> **Exercise instructions**:
Pictures stay out of the copy. Transcribe exactly the lines from the line with "You are a GUI" through the final line of the records.

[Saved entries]
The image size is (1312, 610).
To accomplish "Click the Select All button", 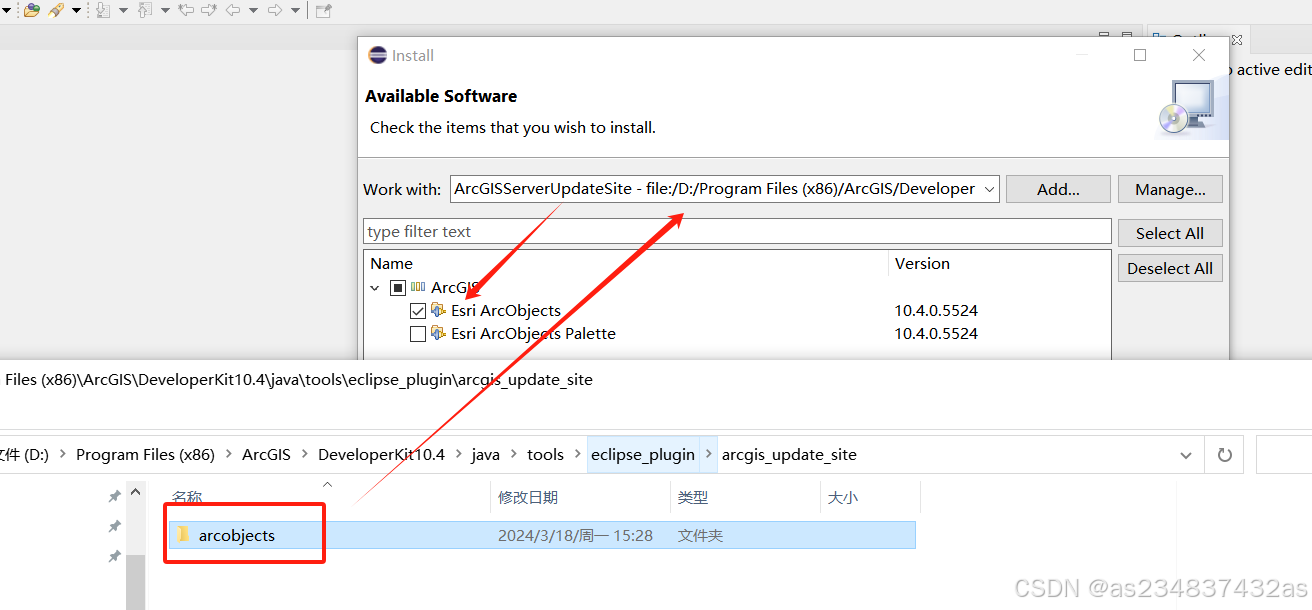I will [1170, 232].
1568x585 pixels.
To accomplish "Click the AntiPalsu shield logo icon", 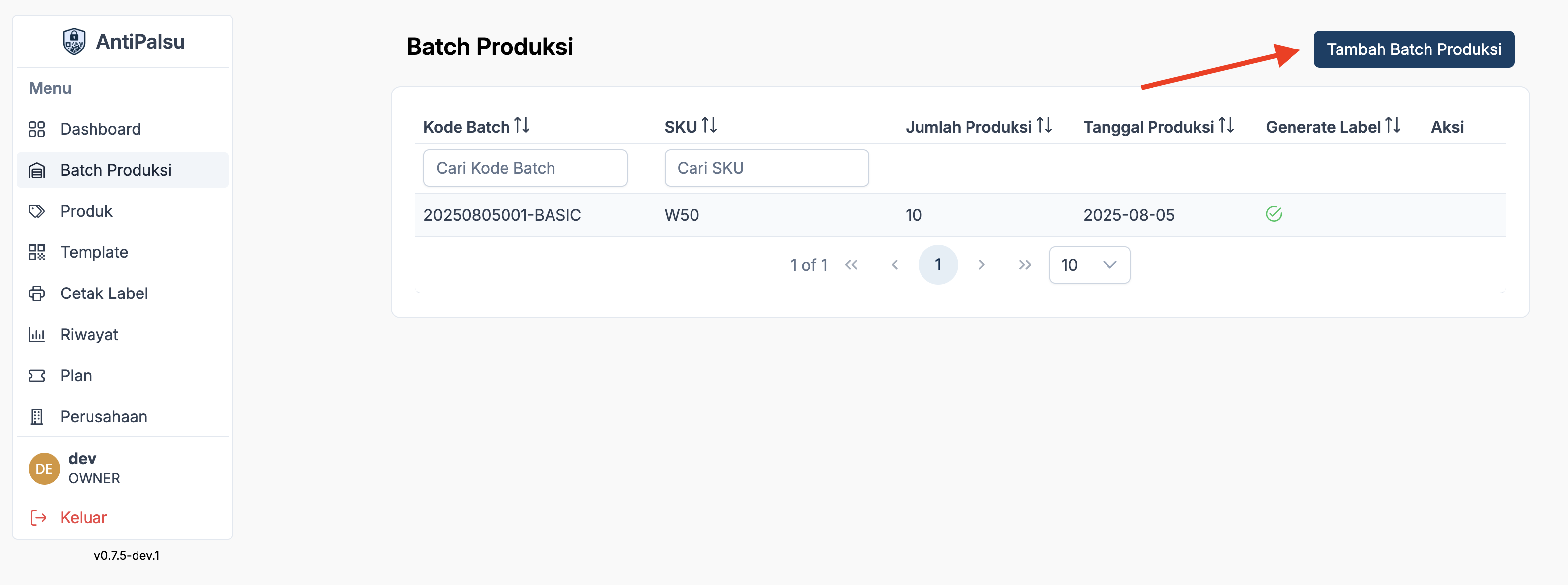I will click(x=74, y=42).
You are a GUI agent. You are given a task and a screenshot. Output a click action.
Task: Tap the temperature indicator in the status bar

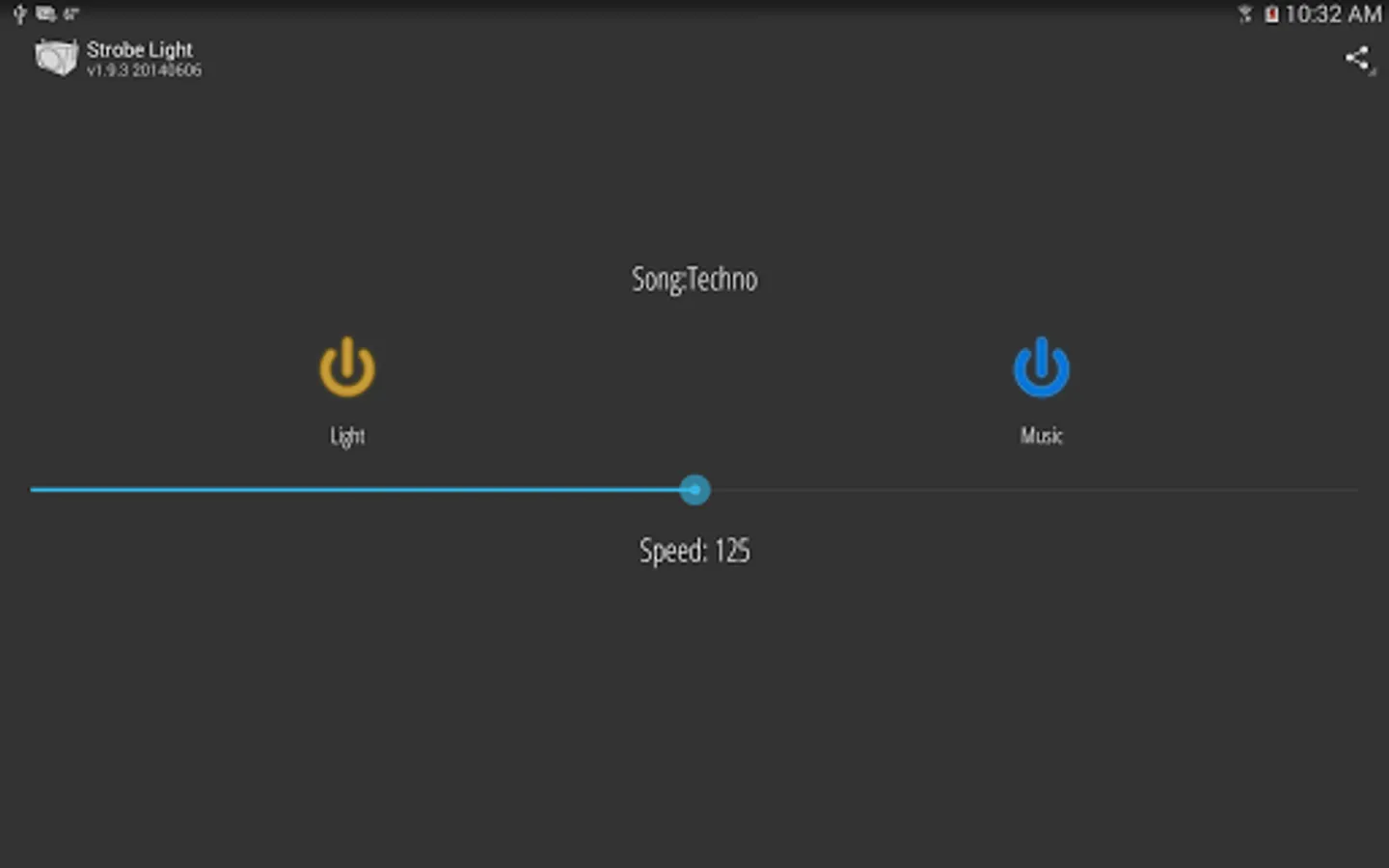[70, 14]
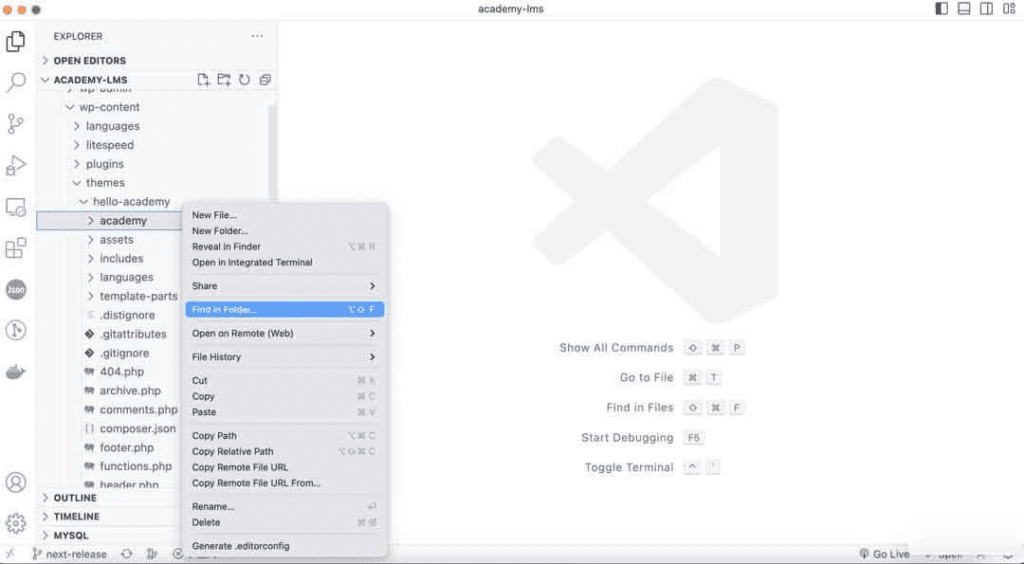Open the Docker view in activity bar
1024x564 pixels.
(x=16, y=372)
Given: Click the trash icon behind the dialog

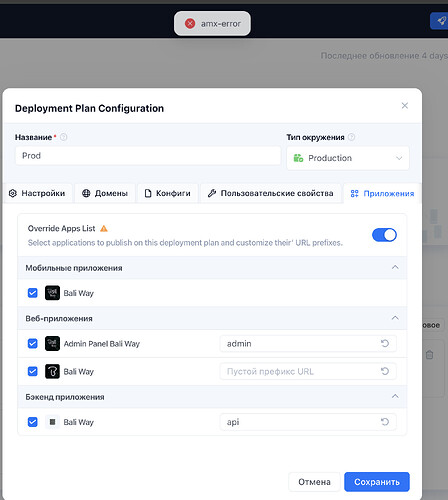Looking at the screenshot, I should click(x=429, y=355).
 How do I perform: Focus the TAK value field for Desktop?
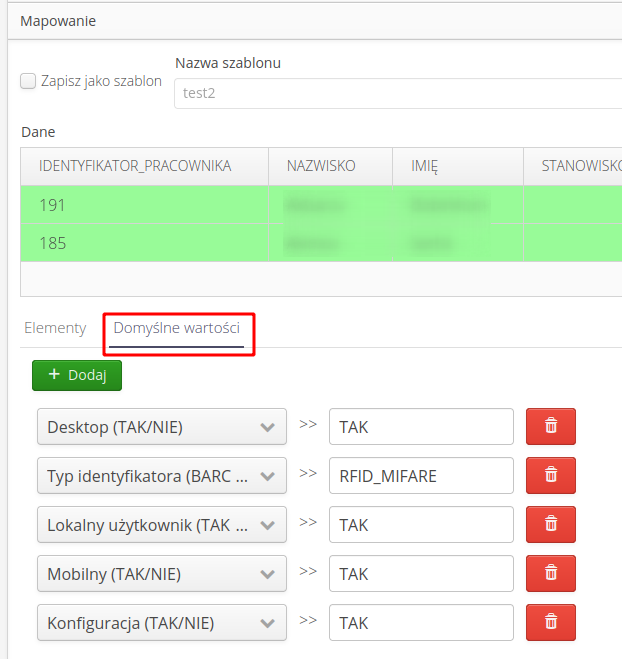420,427
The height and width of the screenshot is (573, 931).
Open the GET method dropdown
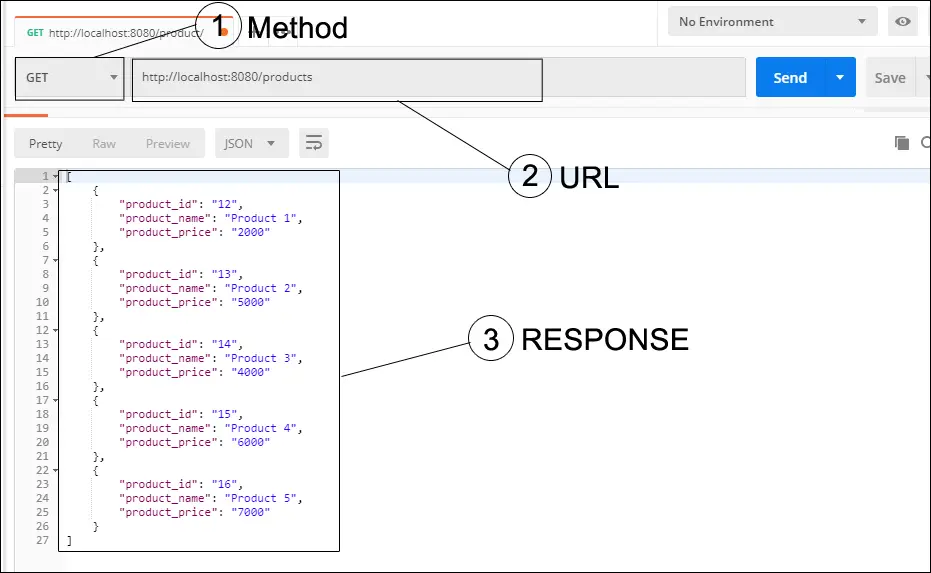point(70,78)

> **Result for this task**:
You are a GUI agent. You are given a task and a screenshot. Output a click action.
Task: Tap the temperature indicator in the status bar

[70, 14]
Open the Docker view in activity bar
1024x564 pixels.
(x=16, y=372)
Given: Click the trash icon behind the dialog

Looking at the screenshot, I should click(x=429, y=355).
 How do I perform: Focus the TAK value field for Desktop?
420,427
The height and width of the screenshot is (573, 931).
Open the GET method dropdown
point(70,78)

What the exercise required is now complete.